他方、こうした携帯音楽プレイヤーのデメリットとしては、まず、「パソコンを経由」させる手間が挙げられる。CD→パソコン→プレイヤーへと、音楽を移さなければならない。これはまどろっこしい。しかし、実際には、あまり面倒だという声を聞かないようである。理由はよくわからない。次に、「音質の劣化」がある。これらのプレイヤーでは、沢山の音楽を入れるために、CDよりも音質を落として、データ容量を小さくする方法がとられた。そのため、音質が悪くなる。けれども、大半の聴き手には、(緻密なクラシック音楽を静かな環境で聴くのでもなければ、)音質の劣化は気にならない、と受け止められたようである。現在、ほとんどの聴き手が、音質を落として音楽を携帯しているようである。

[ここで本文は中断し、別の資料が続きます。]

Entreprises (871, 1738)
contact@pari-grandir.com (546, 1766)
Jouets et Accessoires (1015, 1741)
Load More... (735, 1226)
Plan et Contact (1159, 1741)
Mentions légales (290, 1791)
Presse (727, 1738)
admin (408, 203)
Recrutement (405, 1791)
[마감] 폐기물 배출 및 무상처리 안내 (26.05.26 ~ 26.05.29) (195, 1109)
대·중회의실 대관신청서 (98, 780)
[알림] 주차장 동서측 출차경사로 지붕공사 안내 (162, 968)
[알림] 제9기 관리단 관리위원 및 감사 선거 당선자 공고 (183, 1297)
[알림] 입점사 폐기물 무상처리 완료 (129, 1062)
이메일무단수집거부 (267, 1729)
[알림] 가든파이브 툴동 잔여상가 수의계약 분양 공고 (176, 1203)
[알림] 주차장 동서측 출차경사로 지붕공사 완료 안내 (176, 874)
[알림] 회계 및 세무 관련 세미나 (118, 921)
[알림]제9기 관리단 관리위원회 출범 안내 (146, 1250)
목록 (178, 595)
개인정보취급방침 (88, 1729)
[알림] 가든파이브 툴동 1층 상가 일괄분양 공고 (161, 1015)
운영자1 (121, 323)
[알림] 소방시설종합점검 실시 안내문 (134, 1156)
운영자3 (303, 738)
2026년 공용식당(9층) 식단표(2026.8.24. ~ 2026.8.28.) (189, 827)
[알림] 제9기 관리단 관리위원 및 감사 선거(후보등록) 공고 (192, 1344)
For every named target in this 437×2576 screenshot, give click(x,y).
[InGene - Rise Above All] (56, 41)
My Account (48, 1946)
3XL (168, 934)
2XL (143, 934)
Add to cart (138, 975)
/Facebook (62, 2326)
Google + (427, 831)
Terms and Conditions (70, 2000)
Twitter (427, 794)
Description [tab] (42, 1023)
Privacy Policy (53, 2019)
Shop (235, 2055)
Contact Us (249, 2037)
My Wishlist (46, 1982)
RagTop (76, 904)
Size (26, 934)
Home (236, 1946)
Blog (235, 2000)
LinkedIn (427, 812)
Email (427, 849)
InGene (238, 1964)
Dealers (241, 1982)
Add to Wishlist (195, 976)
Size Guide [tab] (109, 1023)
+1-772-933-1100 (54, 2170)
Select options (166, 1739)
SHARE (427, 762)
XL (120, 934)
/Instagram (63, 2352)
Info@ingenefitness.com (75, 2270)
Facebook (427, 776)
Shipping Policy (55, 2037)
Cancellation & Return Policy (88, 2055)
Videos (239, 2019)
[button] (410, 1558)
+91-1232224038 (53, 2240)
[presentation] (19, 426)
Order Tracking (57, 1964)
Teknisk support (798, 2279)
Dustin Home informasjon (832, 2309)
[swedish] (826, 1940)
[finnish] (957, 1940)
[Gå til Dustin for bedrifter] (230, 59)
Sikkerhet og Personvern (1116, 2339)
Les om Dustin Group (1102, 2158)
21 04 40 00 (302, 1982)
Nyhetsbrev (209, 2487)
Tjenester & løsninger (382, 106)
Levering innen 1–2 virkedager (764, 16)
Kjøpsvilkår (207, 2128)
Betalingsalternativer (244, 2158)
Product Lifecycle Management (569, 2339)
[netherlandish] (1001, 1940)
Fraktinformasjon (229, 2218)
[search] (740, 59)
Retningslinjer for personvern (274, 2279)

さて、ここまでの流れをまとめてみよう。90年代以後は、CDとMDが普及し、「携帯性」と自分で「編集」できる点が、聴き手に喜ばれた。さらに、2000年代に入ると、それに加えて「大容量」である点がポイントになった。こうして、音楽の聴き方は、沢山の音楽を、自分の好みの内容にして、持ち運ぶ、というスタイルへと収束してゆく。

2012年現在も、この傾向は続いている。iPodの売れ行きは、徐々に落ち込んでいるが、その理由は、主として、スマートフォンが携帯音楽プレイヤーの役割も果たせるようになったため、であり、音楽の聴き方の傾向は変わっていないと思われる。つまり、iPodがスマートフォンに置き換わる場面もあるだけで、携帯性・編集・大容量、を好むというポイントは変わらない。

では、これからの音楽の聴き方は、どんな風に変化してゆくだろうか? 現在、種がまかれ、次第に芽吹いていると思われる、新しい技術に着目しながら、その普及を予想してみよう。ここでは、家で聴くスタイルについても見ていく。

この1年、もっと短く半年をみても、目につくのは、ワイヤレス・オーディオの数が増えていることだ。「ワイヤレス・オーディオ」というのは、いま作った造語だけれども、その名の通り、ケーブルを使わないオーディオ機器を指す。具体的には、Bluetooth(ブルートゥース)と、無線LAN(むせんらん)を利用するものが挙げられる。

Bluetooth(ブルートゥース)は、小規模なデータを飛ばすやり方であり、たとえば、マウスやキーボードを、パソコンとケーブルでつながずに、使うときに用いる。この技術によって、音楽を「飛ばす」こともできるので、Bluetoothのスピーカーやイヤホンを使えば、再生機とは離れた状態で、ケーブルなしで、音楽を聴ける。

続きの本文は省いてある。